══ SOURCE INFORMATION ══
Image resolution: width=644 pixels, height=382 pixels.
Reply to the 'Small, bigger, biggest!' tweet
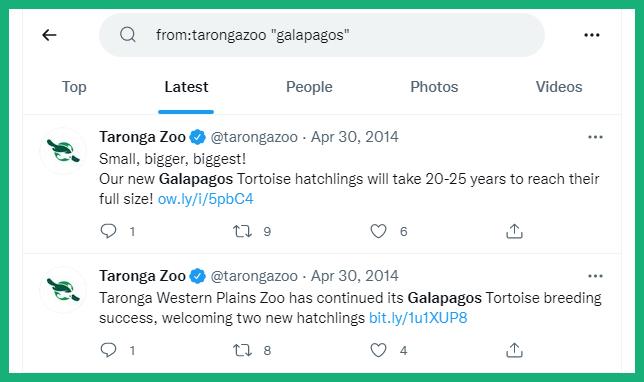(x=108, y=231)
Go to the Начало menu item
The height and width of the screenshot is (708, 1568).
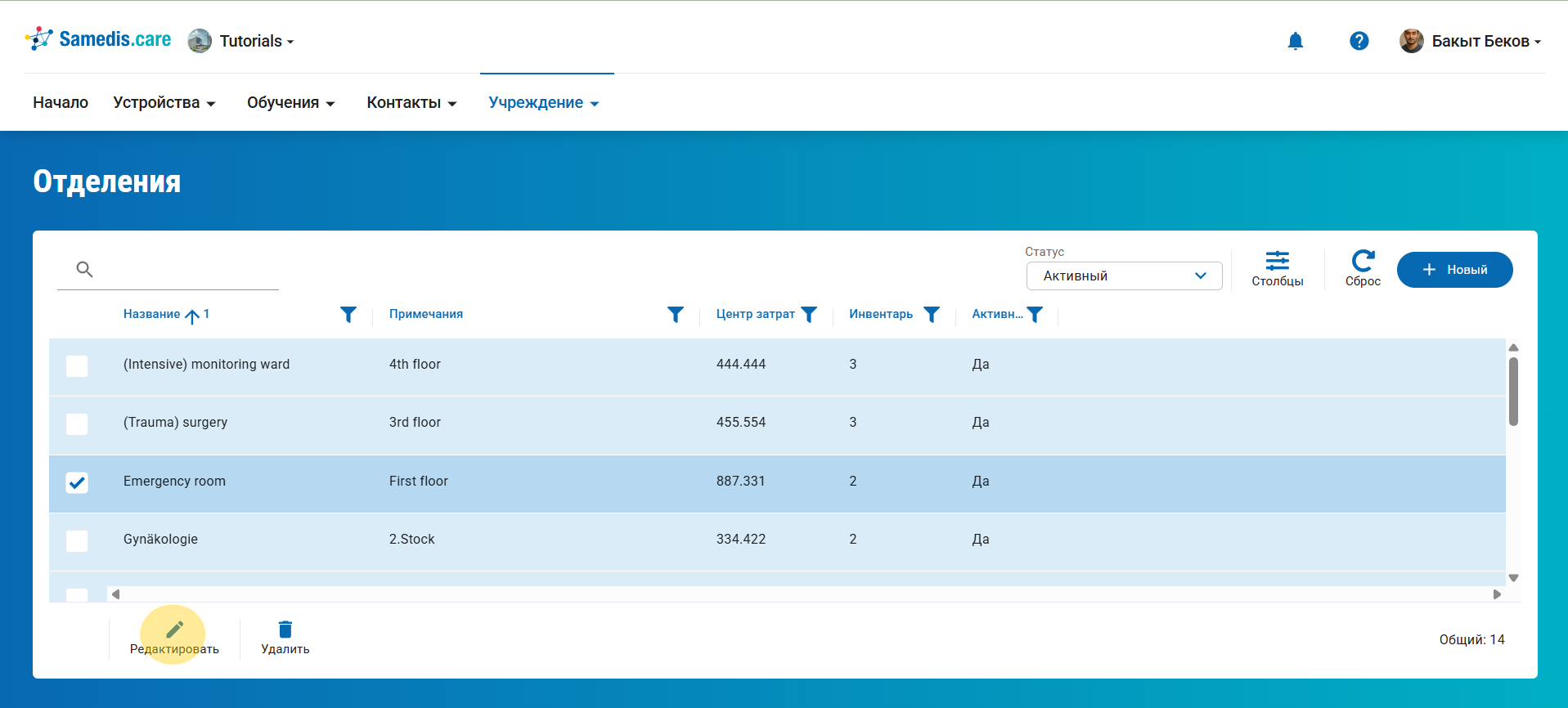click(x=61, y=103)
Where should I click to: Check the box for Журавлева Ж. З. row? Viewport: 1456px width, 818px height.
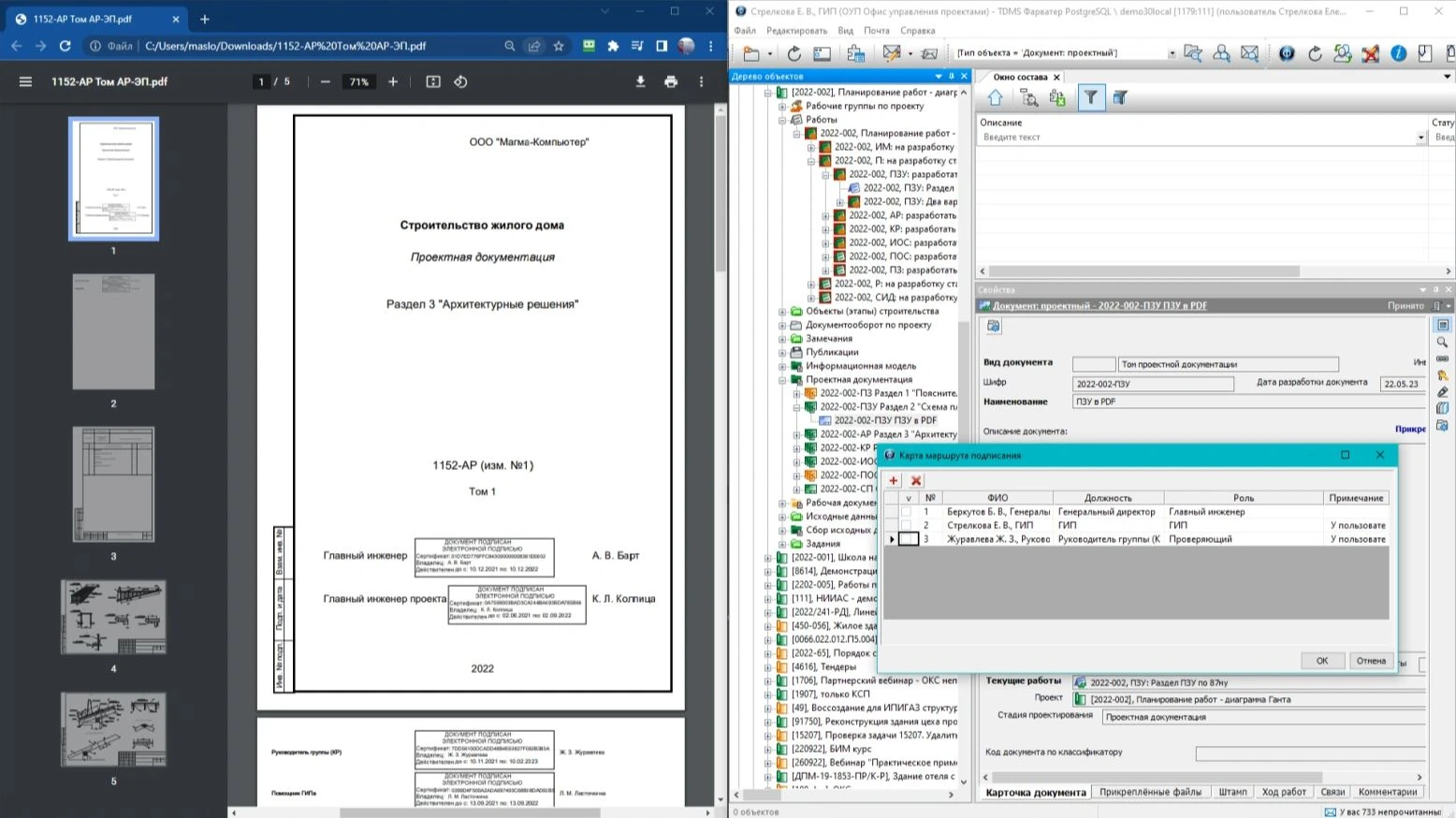point(907,539)
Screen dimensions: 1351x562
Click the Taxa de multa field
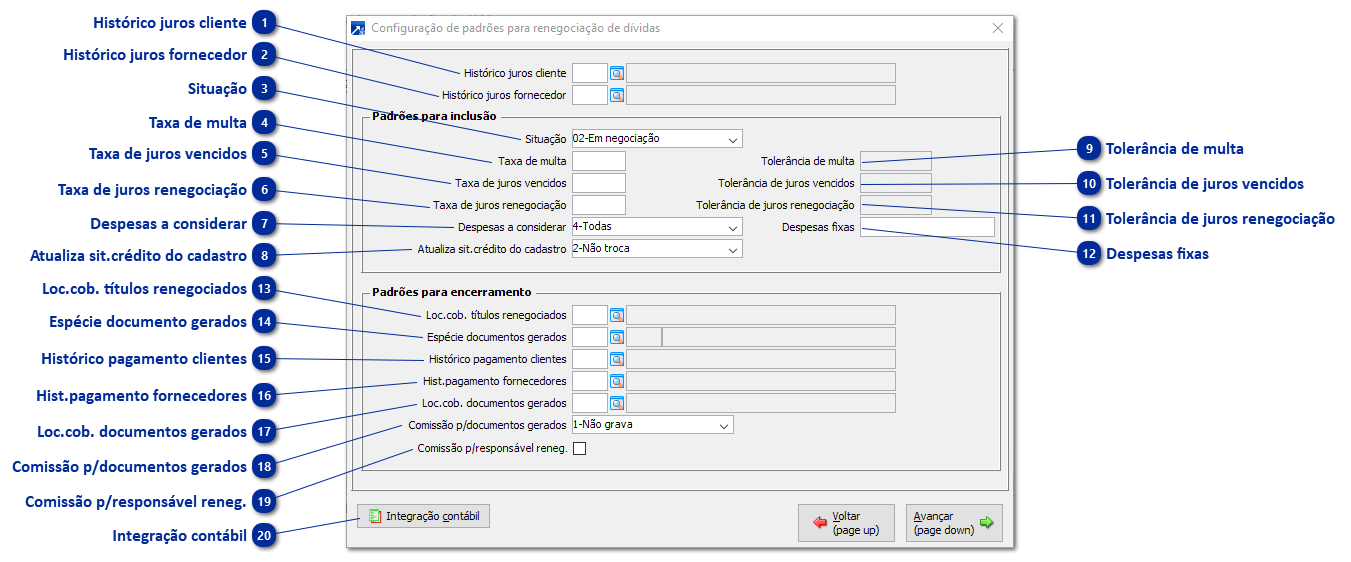point(598,161)
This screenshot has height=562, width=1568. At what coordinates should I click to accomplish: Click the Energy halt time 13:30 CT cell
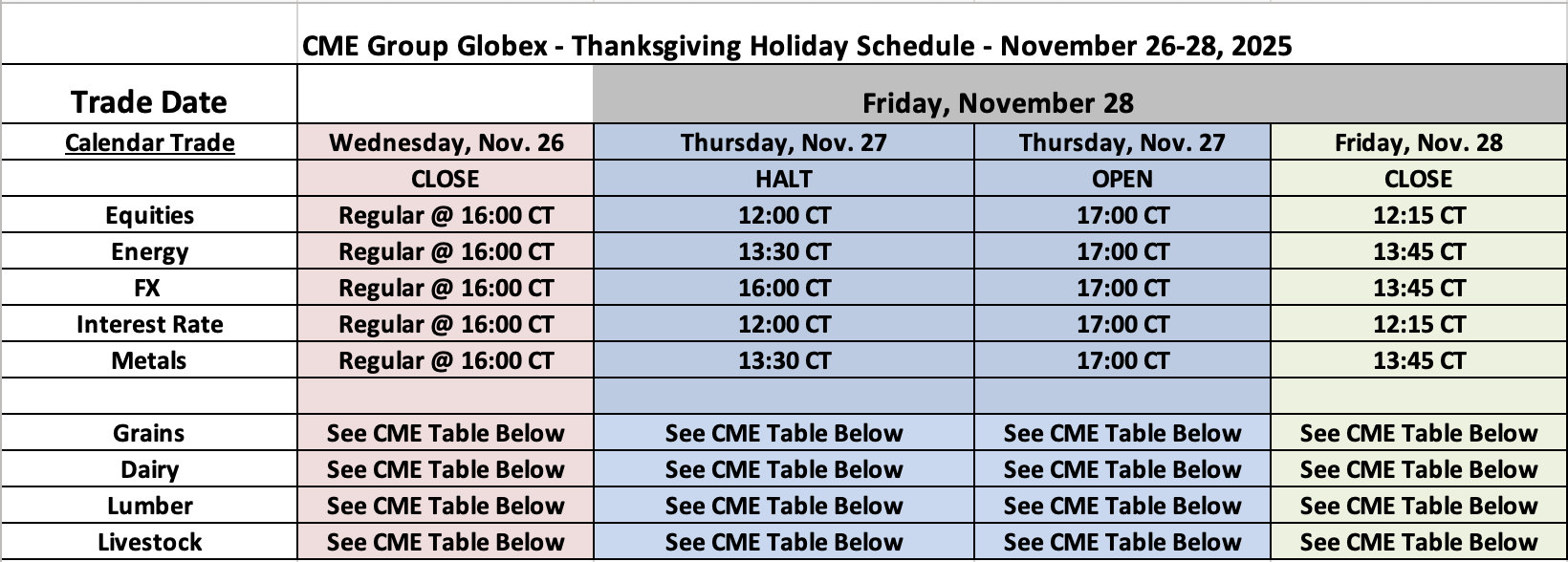click(x=783, y=251)
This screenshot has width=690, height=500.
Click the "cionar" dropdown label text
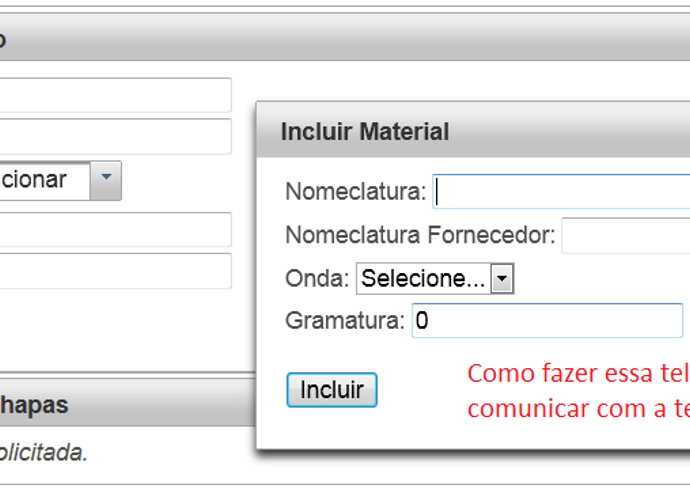tap(33, 180)
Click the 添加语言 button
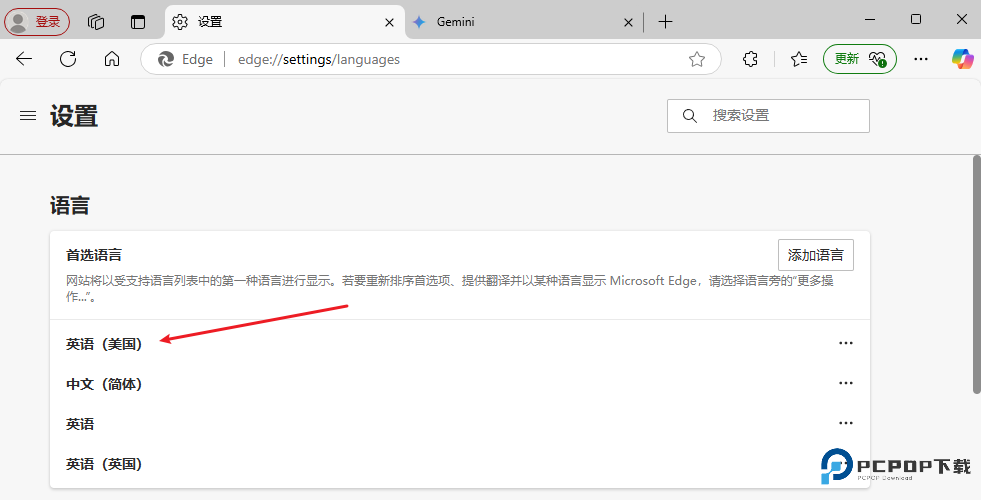981x500 pixels. pyautogui.click(x=815, y=255)
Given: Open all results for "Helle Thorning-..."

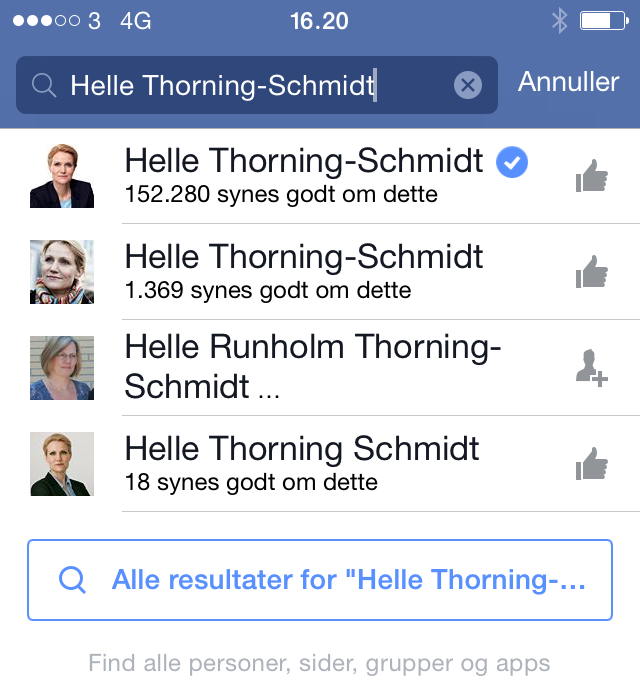Looking at the screenshot, I should click(x=320, y=580).
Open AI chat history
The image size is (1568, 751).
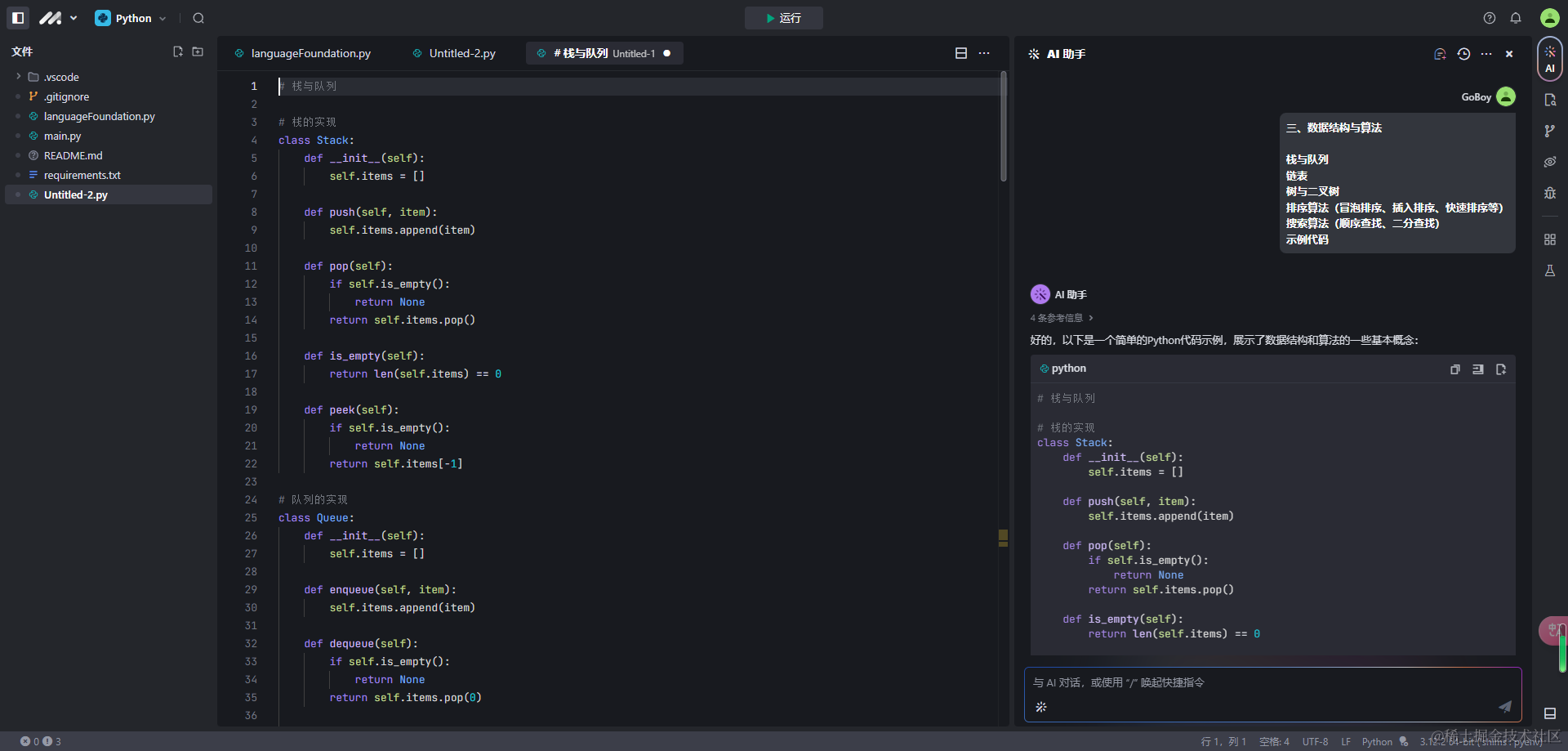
═══
**WHAT THIS TASK INVOLVES**
Print all the entries exactly as they appear, without the pictures.

**EXPECTED ANSWER**
Image resolution: width=644 pixels, height=382 pixels.
Reply to the 'Small, bigger, biggest!' tweet
(x=108, y=231)
Go to the Начало menu item
The height and width of the screenshot is (708, 1568).
click(x=61, y=103)
Where should I click to: Check the box for Журавлева Ж. З. row? Viewport: 1456px width, 818px height.
point(907,539)
Screen dimensions: 1351x562
Click the Taxa de multa field
point(598,161)
This screenshot has height=562, width=1568. At what coordinates should I click to accomplish: Click the Energy halt time 13:30 CT cell
click(x=783, y=251)
This screenshot has width=690, height=500.
Click the "cionar" dropdown label text
tap(33, 180)
Click the 添加语言 button
981x500 pixels. pyautogui.click(x=815, y=255)
Given: Open all results for "Helle Thorning-..."

Looking at the screenshot, I should click(x=320, y=580).
Open AI chat history
The image size is (1568, 751).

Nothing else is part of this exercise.